- EXERCISE PROMPT: Using the article on machine learning in cybersecurity, explain in one to three sentences why a recently formed post-truth vendor cannot build a sufficiently large or reliable database.

- READING PASSAGE:
Machine learning (ML) is routinely cited by post-truth vendors as their biggest selling point, their main advantage. But ML – if it’s done properly – comes with problems and limitations.

ESET has spent years perfecting automated detections, our name for ML in the cybersecurity context. Here are some of the biggest challenges we have observed and overcome in the course of implementing this technology in our business and home solutions.

First, to use machine learning you need a lot of inputs, every one of which must be correctly labeled. In a cybersecurity application this translates into a huge number of samples, divided into two groups – malicious and clean. We’ve spent almost three decades gathering data to train our ML system.

Where would a recently formed post-truth vendor get such data? Unless it resorts to the unethical use of competitor research, there is no way to create a sufficiently large or reliable database.

Garbage in – garbage out

"Even when an ML algorithm has been fed a large quantity of data, there is still no guarantee that it can correctly identify all the new samples it encounters."

- DATASET EXCERPTS:

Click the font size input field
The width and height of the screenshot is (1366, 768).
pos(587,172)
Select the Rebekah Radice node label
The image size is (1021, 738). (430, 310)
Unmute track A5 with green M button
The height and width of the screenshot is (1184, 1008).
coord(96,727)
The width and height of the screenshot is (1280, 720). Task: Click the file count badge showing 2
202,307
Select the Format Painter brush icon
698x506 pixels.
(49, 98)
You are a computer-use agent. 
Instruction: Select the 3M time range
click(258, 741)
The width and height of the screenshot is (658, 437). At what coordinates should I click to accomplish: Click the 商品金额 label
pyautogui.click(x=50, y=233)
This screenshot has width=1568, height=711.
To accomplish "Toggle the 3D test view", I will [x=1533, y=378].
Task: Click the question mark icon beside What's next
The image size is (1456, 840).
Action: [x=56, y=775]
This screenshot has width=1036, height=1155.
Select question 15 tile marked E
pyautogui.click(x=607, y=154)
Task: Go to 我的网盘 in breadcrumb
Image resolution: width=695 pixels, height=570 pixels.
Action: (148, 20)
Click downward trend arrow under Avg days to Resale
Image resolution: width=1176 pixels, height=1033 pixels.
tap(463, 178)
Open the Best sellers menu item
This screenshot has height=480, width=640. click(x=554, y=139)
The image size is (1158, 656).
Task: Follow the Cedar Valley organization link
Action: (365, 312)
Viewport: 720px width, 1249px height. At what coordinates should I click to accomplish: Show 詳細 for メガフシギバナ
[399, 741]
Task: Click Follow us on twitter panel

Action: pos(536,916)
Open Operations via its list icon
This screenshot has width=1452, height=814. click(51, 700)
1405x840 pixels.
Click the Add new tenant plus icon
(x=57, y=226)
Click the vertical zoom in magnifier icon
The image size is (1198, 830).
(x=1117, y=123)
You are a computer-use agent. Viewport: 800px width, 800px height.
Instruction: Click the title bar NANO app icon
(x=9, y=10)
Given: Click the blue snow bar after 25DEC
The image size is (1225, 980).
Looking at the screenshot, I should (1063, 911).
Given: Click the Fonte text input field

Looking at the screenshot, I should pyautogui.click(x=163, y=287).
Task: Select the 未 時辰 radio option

- ANSWER FOR THE TASK: Machine learning needs a large number of inputs, each correctly labeled. In cybersecurity, that means a huge set of samples divided into malicious and clean, and ESET spent almost three decades gathering such data. A new vendor has no source for data like this unless it resorts to the unethical use of competitor research.